▸ Entries supplied:
------------------------------------------------------------------------

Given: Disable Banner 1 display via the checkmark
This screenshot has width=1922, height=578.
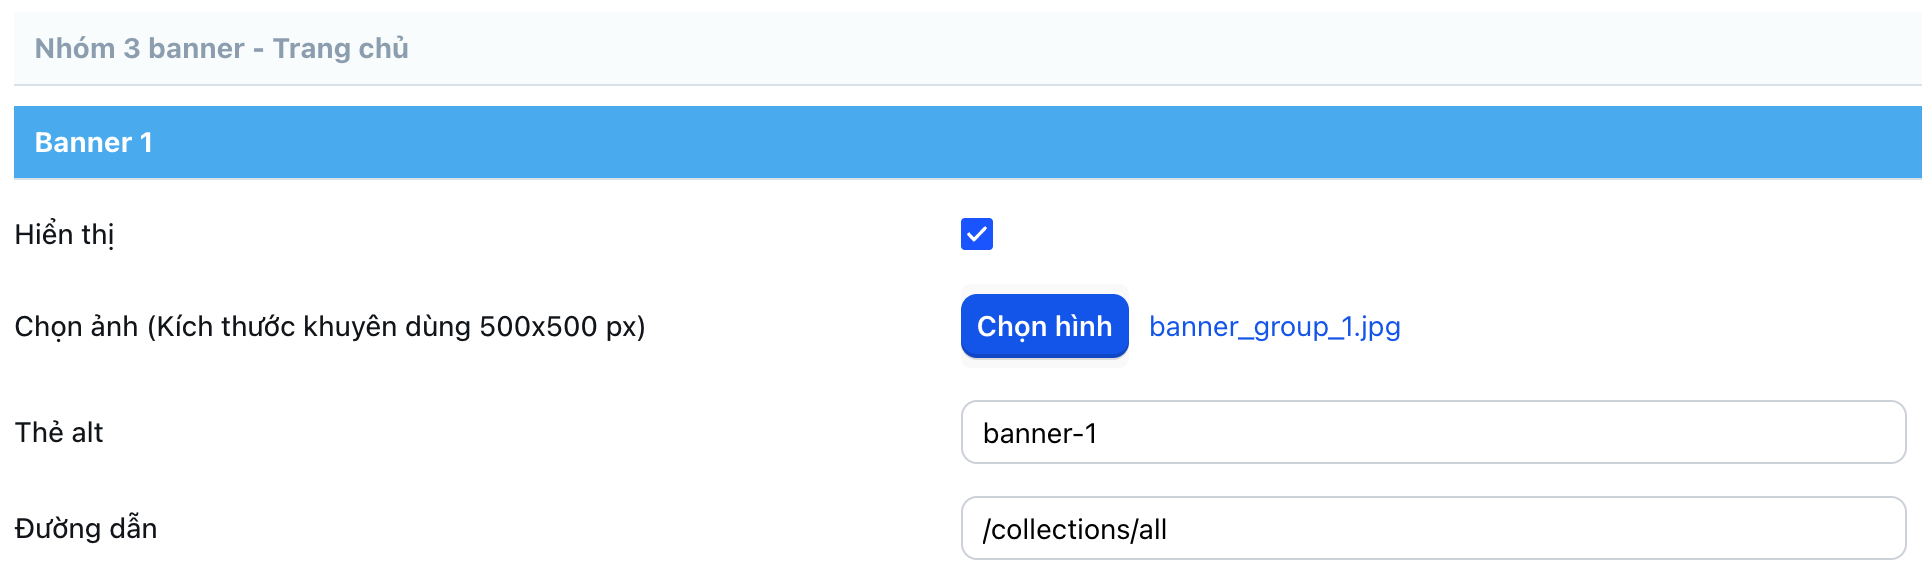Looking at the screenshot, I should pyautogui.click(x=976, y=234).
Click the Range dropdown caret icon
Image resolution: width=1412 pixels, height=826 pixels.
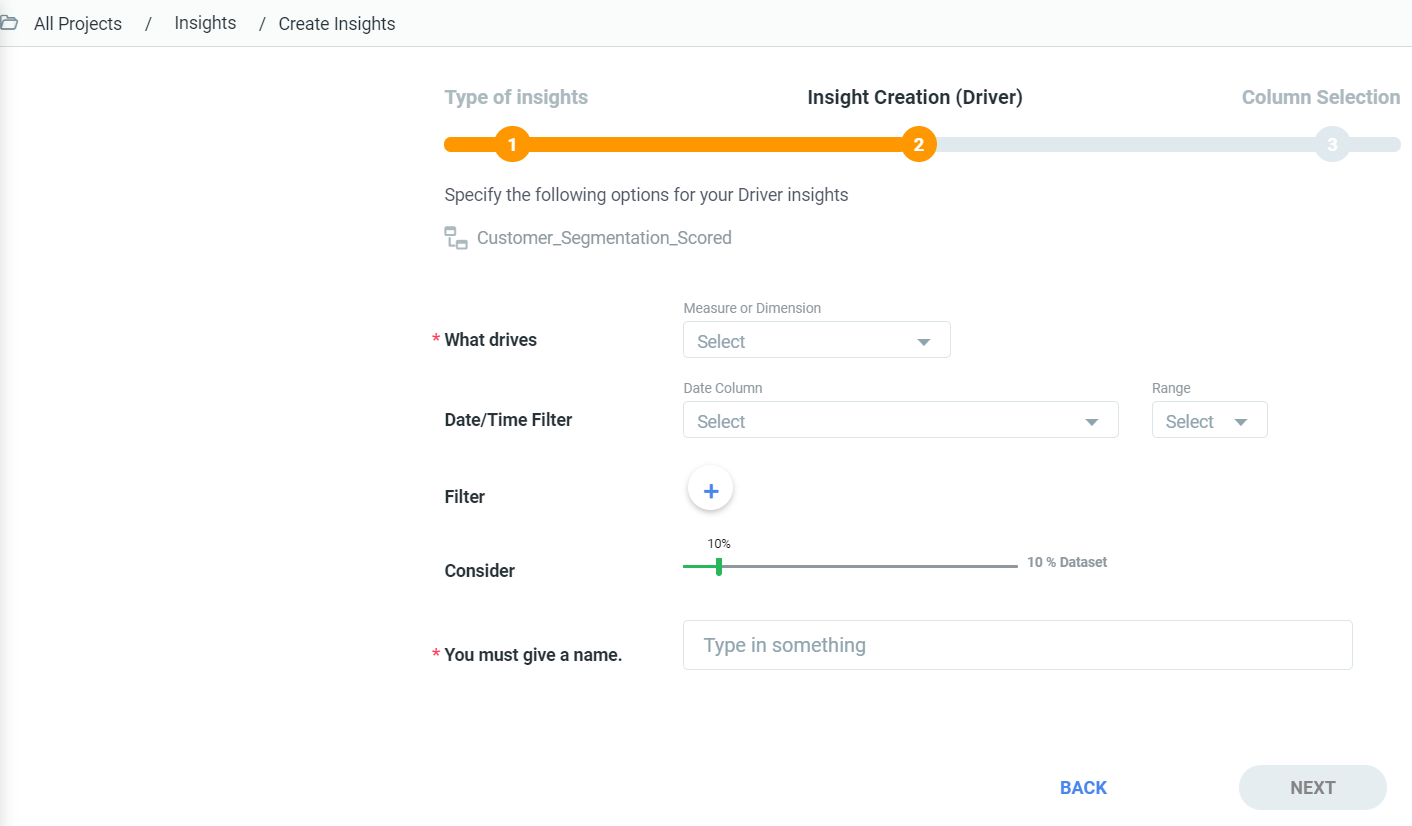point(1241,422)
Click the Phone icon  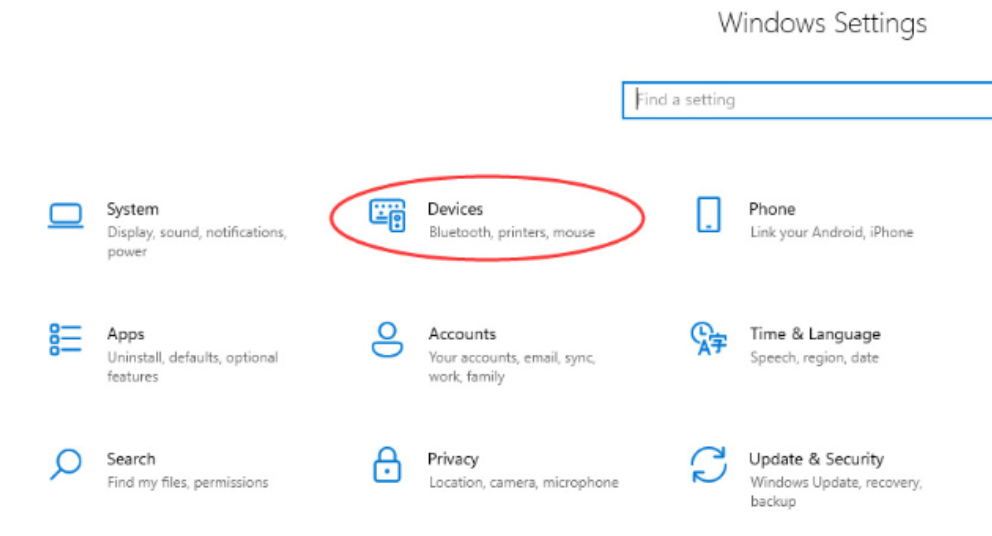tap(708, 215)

------------------------------------------------------------------------

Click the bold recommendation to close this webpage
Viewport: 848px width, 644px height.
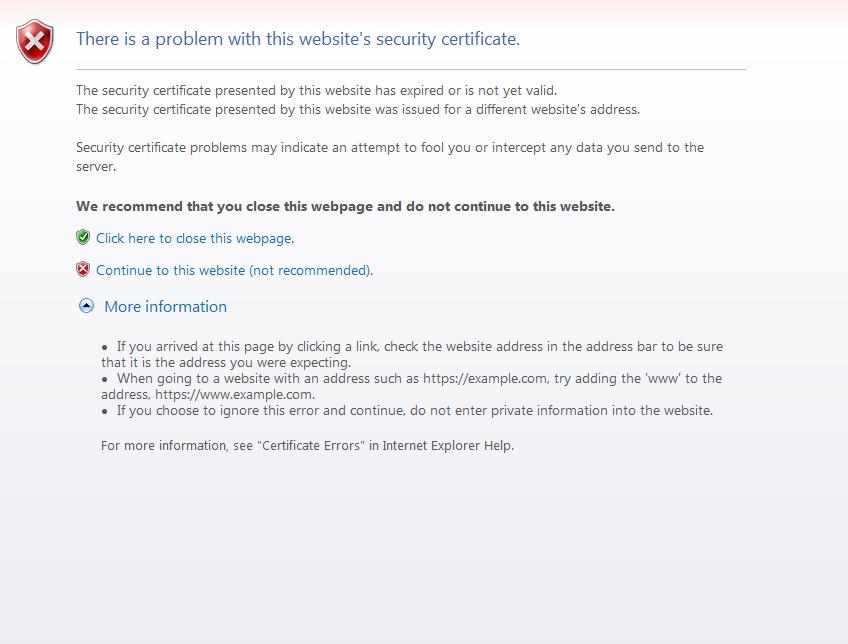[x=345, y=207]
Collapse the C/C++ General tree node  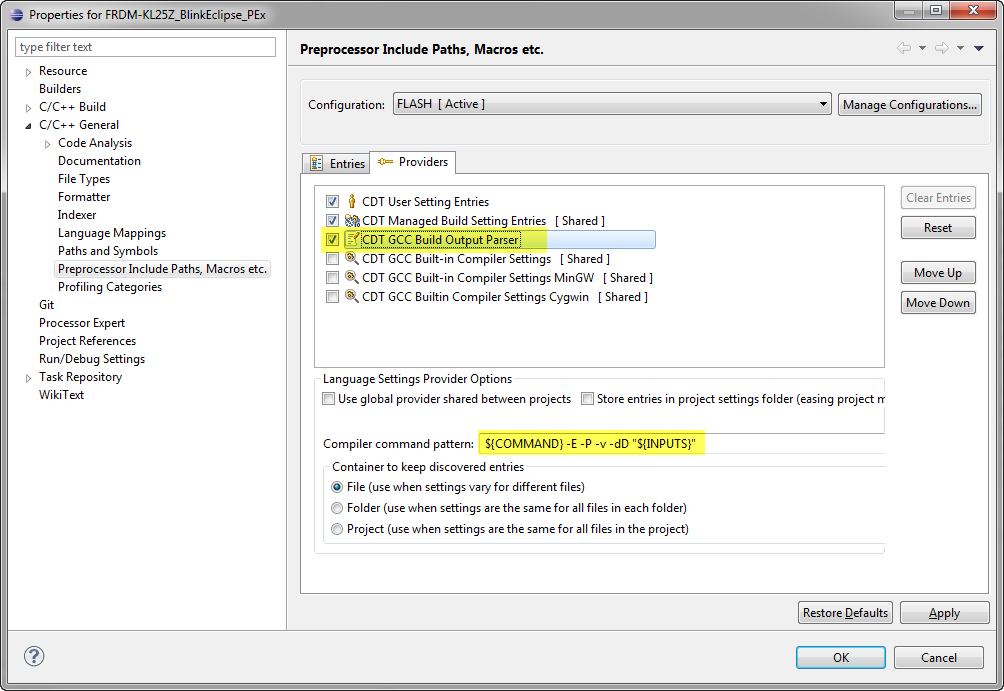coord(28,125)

------------------------------------------------------------------------

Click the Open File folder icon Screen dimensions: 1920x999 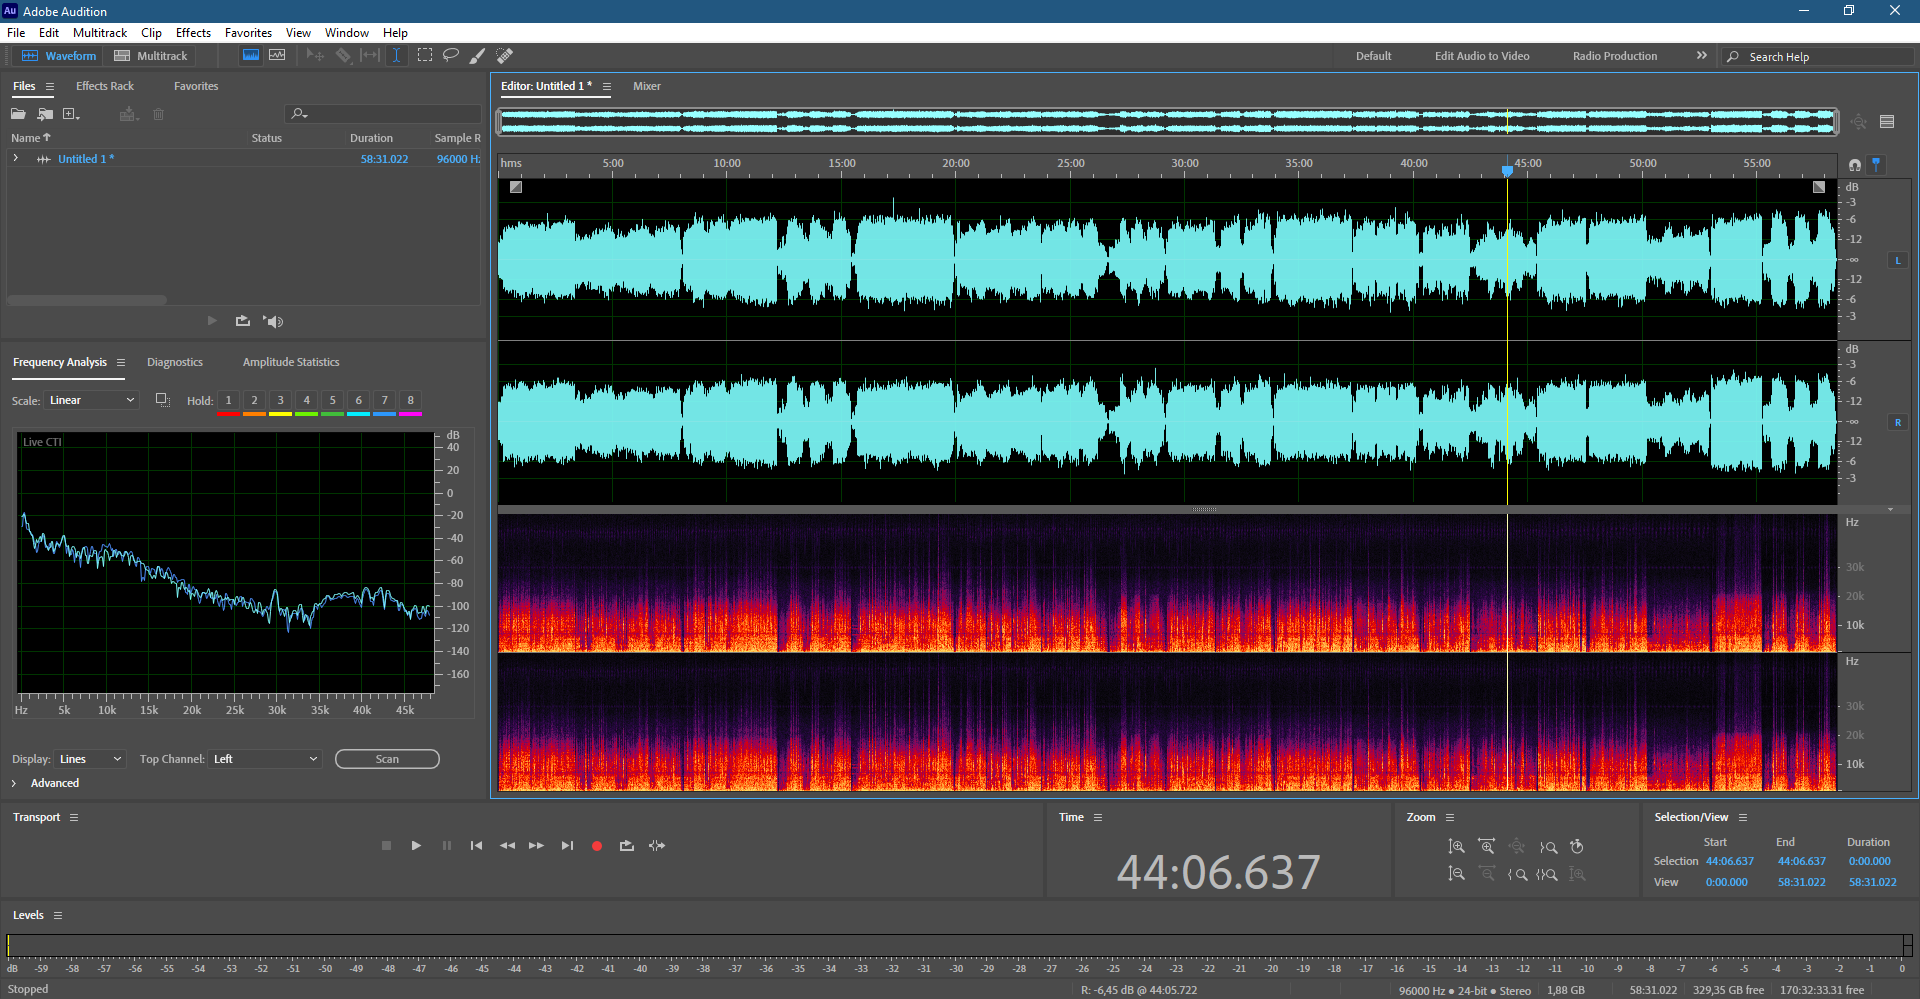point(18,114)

------------------------------------------------------------------------

▸ Work request:
In the entries above, find the line containing "Given: Disable Banner" and the line containing "Click the Range dropdown caret icon"; give again exactly those two lines and every line between them, minus the pictures.

▸ Result for this exercise:
Given: Disable Banner 1 display via the checkmark
This screenshot has width=1922, height=578.
Looking at the screenshot, I should pyautogui.click(x=976, y=234).
Click the Range dropdown caret icon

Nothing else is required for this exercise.